All eyes are on the Temple of Justice, where this morning the state Supreme Court is expected to issue a decision which could affect Sound Transit car tabs in a demonstrable way.

The decision is in a case argued in September on the legality of the law which cleared the way for Sound Transit to get voter approval in 2016 for a large hike in the motor vehicle excise tax (MVET). Taxpayers who sued are hoping to repeal the increase, arguing in part that Sound Transit has been using the wrong vehicle valuation schedule to calculate the tax. The ruling should be posted sometime after 8 a.m. on the court’s website. Here is some background on the case.

Meanwhile, on Wednesday we learned that Initiative 976 is legal. At least the most talked-about pieces — lowering the cost of car tabs, eliminating transportation benefit districts and compelling Sound Transit to reduce or get rid of most of its MVET.

That’s the bottom line of a decision from King County Superior Court Judge Marshall Ferguson. He said he still needs to decide the legality of a couple of other provisions, but he rejected all the opponents’ arguments about the measure being unconstitutional.

• Under the Capitol dome, the House and Senate passed a few dozen bills. And they’re just getting started.

One of the first to clear the House was a bill from Rep. Melanie Morgan to ban race-based discrimination against hair style or texture. And a short time later, the House voted 97-1 in favor of Rep. Debra Lekanoff’s legislation allowing students to wear traditional tribal regalia and objects of cultural significance at graduation.

Democratic state Rep. Melanie Morgan listens Wednesday during testimony on the House floor about her bill that would ban race-based discrimination against hair texture and hairstyles. (AP Photo/Ted S. Warren)

Democratic state Rep.
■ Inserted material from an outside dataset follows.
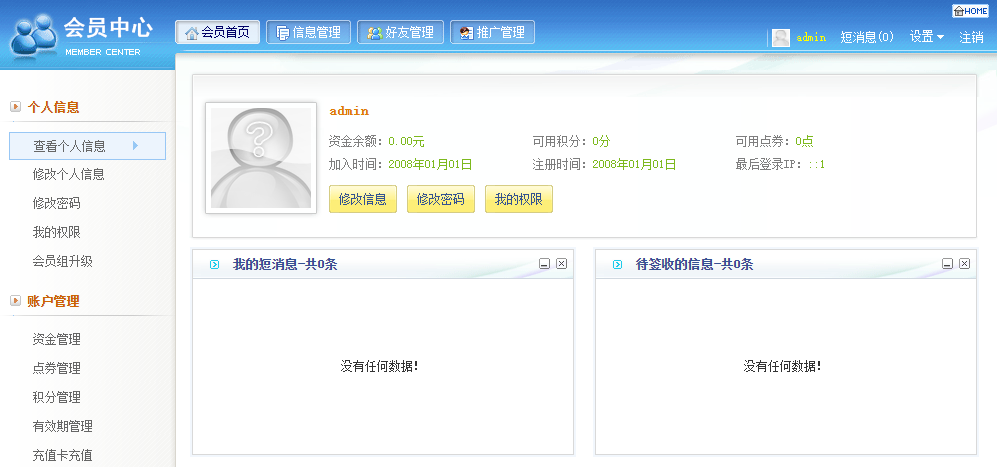
Task: Open the 好友管理 tab
Action: pos(400,32)
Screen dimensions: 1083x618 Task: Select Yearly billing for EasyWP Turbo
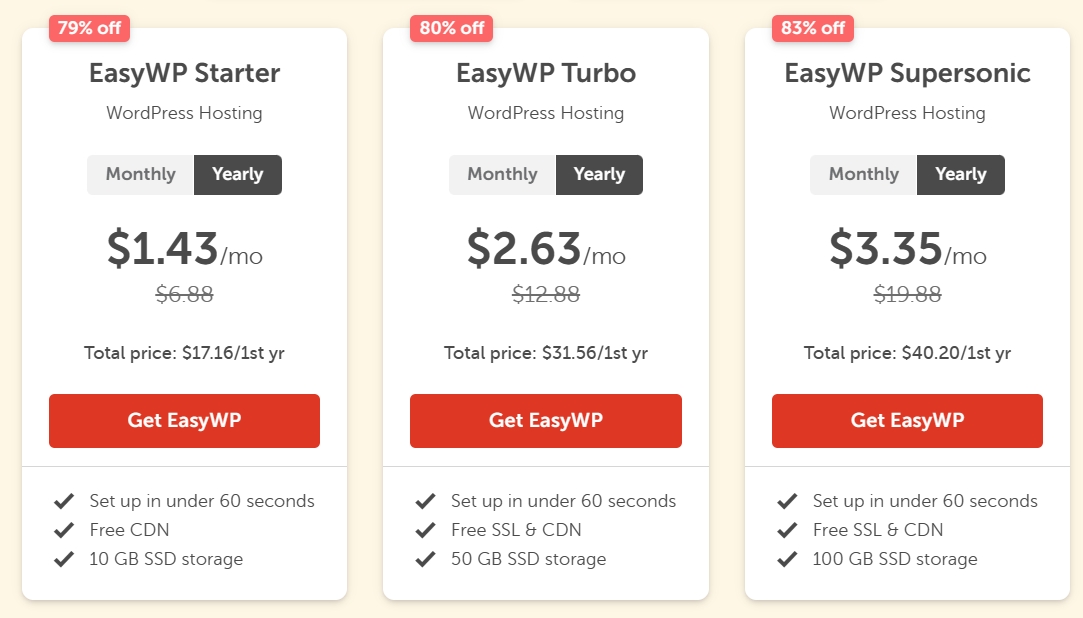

Melanie Morgan listens Wednesday during testimony on the House floor about her bill that would ban race-based discrimination against hair texture and hairstyles. (AP Photo/Ted S. Warren)

In the Senate, a bill that caught my eye as a former bike commuter was the one allowing bicyclists to treat stop signs as yield signs. Some refer to this as the Idaho Stop because such a law has existed in that state since 1982, according to Sen. Andy Billig, the sponsor.

And for the second straight year, the House overwhelmingly approved Rep. John Lovick’s bill to create a special Patches Pal license plate honoring Julius Pierpont Patches the clown.

• And, finally, Tim Eyman on Wednesday announced he is going to run for governor as a Republican rather than as an independent.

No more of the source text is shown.